Friday, 01 October 2010 00:00

SAUDI Arabia is rapidly developing the extraction of its bountiful mineral resources, with international companies inking contracts over the past month to explore for zinc, copper and gold. Australian mining company Alara Resources announced that it is to buy a 50% interest in the Khnaiguiyah (NOTE--SPELLING IS CORRECT) zinc and copper project, and the Mutiyah and Umm Hijja projects (all are west of the capital Riyadh) through a joint venture with the Saudi-based United Arabian Mining (Manjem), according to a company statement. The projects are awaiting permits and the completion of a definitive feasibility study, which is expected to be completed in late 2011. The Khnaiguiyah project is estimated to hold 10.23 million tonnes of ore, of 7.46% zinc and 0.8% copper.

Meanwhile, Britain's KEFI Minerals announced in October that it plans to raise GBPounds GBP625,000 to explore for gold in Saudi Arabia, once it has secured an anticipated exploration licence (the first of 21 likely to be released), according to Proactive Investors UK. Work on the country's first base-metals mine, a US dollar USD280 million copper and gold project in Jabal Sayid, in the west of the country, started this year by Australia's Citadel Resources. The company holds 10 exploration licences. Other recent developments include the Saudi-based Al Masane al Kobra Mining Co. (AMAK) base and precious metals production mine bordering Yemen, which is slated to start production in 2011. The USdollar USD200 million mine will have an estimated annual output of 700,000 tonnes of sulphide ore, which will include 34,000 tonnes of copper concentrate, 54,000 tonnes of zinc concentrate, 193,000 ounces of silver and 7,600 ounces of gold, according to AMAK. Funding has come from the state-run Public Investment Fund, and the Saudi Industrial Investment Fund. Saudi Arabia has sizeable deposits of copper, zinc, nickel, silver, lead, ironradiant minerals, gold, platinum, tin, chrome and titanium. To date, 540 licences to explore minerals as well as 15 concession licences for copper, zinc, lead, iron, gold and silver have been granted by the country's ministry of petroleum and mineral resources. Estimates of copper minerals are around 60 million metric tonnes of copper ore, 3,000 tonnes of zinc ore and 20 million tonnes of gold ore, according to statistics from the Australian government.

To bolster development in the nascent sector and to diversify the kingdom's economy away from hydrocarbons, a Mining Investment Law was passed in 2004. This allows foreign companies to secure 100% ownership, exclusive exploration licences, exclusive mining leases and the ability to obtain two-year exploration leases (renewable for an additional four years) and 20 to 30-year mining leases.

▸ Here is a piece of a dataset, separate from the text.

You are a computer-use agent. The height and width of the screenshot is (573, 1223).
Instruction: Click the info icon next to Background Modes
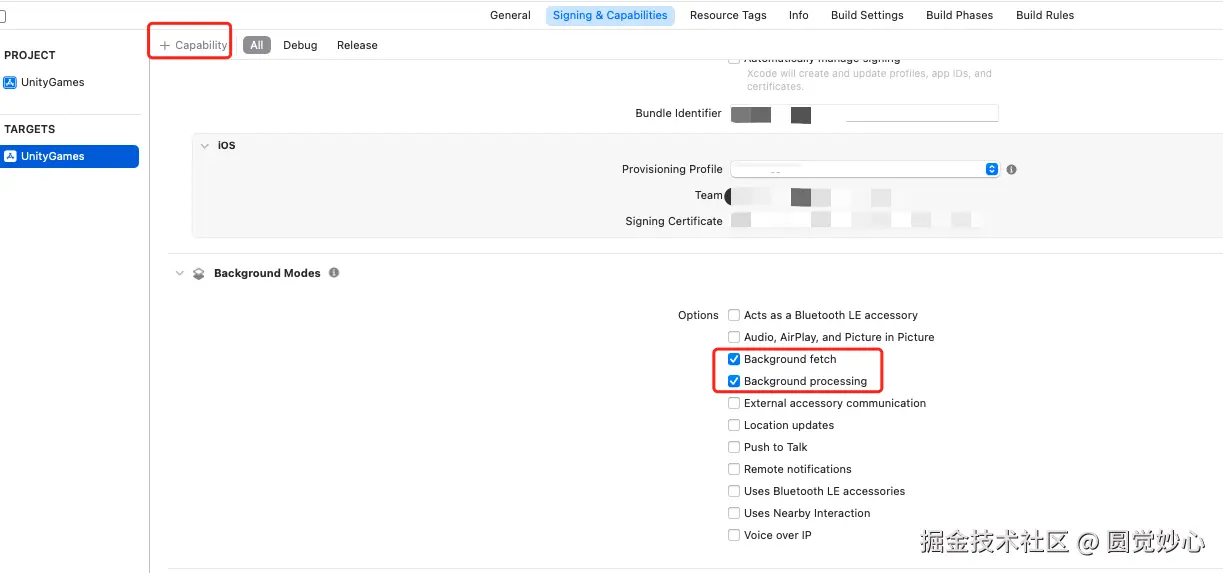(334, 273)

No mineral royalties are payable and companies are tax exempt for five years, after which the corporate tax rate is 20%.

Development of the sector has been spearheaded by the state-owned Saudi Arabian Mining Company (Ma'aden), which currently has five operating gold mines and a number of new projects in the pipeline, including the development of what it calls the 'central Arabian gold region', in central Saudi Arabia with three main gold sites--the Mansourah, the Massarah and the Ar Rjum. Ma'aden's proven gold ore deposits are 1.3 million ounces at existing mine sites and current exploration suggests deposits of over 8 million ounces elsewhere on the company's acreage. Ma'aden is also the 74.9% majority partner in the world's largest fully integrated aluminium project, a US$10 billion joint venture with America's Alcoa and the 70% majority partner in a US$5.6 billion phosphate project with Saudi petrochemicals giant SABIC (Saudi Basic Industries Corporation). Both projects utilise a major new rail link and processing facilities at Ras Aw Zawr on the kingdom's eastern coastline, where a new port is also being built

Other players involved in the sector include the Saudi-based Arabian Shield Company for Mining Industries, which holds a mining license for the Al-Masane deposit, which consists of around 7 million tonnes of ore grading 5.31% zinc, 1.42% copper, 1.19 grams/tonne of gold, and 40.2 grams/tonne of silver, according to Australian government figures. Britain's London Mining is involved in the Wadi Sawawin iron ore project, north of Jeddah, and UK-based Tertiary Minerals have a long-standing interest in the Ghurayyah tantalum-niobium-rare earth project in northwest Saudi Arabia, according to Ma'aden.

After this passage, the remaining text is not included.